## [ASSIGNMENT]
Copy each line of the records below that mentions the word "krukje".

Segment Start: INFORMATION GIVEN

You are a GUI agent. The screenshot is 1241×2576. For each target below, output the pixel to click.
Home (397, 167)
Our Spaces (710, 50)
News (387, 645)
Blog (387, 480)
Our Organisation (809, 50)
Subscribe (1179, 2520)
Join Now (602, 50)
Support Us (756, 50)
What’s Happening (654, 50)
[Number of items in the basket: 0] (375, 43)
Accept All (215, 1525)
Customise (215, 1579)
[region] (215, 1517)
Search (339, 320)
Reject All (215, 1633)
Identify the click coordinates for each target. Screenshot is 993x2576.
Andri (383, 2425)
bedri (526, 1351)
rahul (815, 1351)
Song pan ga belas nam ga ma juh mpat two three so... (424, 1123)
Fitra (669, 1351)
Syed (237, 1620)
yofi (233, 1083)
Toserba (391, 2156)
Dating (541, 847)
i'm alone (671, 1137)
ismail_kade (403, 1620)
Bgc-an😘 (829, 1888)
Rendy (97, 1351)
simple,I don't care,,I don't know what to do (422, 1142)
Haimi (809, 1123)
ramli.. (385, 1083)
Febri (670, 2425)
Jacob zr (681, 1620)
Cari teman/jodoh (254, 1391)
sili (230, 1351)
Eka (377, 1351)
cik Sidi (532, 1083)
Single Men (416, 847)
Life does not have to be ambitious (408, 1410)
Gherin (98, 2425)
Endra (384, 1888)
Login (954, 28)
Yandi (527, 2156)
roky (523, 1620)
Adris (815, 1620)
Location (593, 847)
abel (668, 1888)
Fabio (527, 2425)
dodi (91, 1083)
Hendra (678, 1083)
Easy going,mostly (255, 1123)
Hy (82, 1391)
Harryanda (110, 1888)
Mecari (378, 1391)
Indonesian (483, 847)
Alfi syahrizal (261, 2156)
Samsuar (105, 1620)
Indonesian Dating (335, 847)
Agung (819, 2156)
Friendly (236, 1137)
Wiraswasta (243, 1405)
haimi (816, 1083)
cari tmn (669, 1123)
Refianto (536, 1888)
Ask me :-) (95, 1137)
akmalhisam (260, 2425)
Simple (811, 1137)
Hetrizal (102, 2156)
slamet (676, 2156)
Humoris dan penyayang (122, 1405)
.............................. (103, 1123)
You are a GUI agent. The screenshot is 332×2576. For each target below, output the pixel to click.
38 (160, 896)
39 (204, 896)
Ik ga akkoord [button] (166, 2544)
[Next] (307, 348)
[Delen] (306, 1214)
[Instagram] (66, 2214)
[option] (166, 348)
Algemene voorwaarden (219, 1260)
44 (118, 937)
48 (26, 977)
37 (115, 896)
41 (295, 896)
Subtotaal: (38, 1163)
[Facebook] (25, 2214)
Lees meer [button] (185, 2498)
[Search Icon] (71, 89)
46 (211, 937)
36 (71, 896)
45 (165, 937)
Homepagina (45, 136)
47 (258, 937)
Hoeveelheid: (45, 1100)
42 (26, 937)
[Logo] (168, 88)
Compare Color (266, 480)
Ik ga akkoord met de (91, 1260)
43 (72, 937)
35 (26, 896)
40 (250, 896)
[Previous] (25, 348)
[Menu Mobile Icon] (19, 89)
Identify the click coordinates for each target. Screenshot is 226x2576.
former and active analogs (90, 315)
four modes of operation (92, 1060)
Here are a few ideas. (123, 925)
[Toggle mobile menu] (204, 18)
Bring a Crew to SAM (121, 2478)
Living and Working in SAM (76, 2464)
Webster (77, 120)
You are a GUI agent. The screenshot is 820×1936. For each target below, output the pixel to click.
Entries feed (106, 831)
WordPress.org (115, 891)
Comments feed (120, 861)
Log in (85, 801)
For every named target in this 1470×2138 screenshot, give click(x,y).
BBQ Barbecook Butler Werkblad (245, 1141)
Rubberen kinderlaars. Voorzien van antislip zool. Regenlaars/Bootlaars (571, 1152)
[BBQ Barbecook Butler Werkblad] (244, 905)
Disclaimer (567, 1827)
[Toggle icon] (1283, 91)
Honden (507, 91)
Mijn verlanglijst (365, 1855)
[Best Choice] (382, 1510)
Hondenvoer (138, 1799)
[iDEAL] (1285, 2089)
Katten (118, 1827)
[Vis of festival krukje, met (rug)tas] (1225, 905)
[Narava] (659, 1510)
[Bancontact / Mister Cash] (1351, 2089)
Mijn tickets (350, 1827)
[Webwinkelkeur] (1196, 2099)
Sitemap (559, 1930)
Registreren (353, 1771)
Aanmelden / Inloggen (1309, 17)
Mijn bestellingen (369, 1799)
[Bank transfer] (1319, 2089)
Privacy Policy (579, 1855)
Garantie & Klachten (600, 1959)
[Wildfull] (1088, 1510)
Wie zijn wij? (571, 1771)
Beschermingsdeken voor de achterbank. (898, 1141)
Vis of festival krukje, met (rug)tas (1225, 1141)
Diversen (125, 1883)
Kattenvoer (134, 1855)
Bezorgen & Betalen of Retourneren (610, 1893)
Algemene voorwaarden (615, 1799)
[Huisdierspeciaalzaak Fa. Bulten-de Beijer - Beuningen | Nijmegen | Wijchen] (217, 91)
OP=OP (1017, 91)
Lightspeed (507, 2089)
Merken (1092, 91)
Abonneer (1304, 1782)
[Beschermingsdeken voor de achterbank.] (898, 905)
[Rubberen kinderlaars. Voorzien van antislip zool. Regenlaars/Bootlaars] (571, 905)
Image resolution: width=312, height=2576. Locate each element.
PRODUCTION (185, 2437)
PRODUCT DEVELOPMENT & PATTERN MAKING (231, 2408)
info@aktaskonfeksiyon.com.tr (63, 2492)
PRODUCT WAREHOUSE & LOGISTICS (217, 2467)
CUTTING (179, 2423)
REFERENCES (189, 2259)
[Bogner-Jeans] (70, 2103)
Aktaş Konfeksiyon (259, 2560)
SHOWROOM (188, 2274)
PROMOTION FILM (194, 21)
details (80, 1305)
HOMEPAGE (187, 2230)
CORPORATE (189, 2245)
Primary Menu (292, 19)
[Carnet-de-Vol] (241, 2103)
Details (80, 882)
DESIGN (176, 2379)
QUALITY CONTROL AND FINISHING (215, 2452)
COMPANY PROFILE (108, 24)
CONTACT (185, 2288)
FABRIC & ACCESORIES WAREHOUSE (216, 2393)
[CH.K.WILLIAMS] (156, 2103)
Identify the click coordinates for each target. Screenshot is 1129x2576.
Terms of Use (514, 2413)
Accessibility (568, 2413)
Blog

Segment End: INFORMATION GIVEN

## [FINISHED TASK]
[Vis of festival krukje, met (rug)tas] (1225, 905)
Vis of festival krukje, met (rug)tas (1225, 1141)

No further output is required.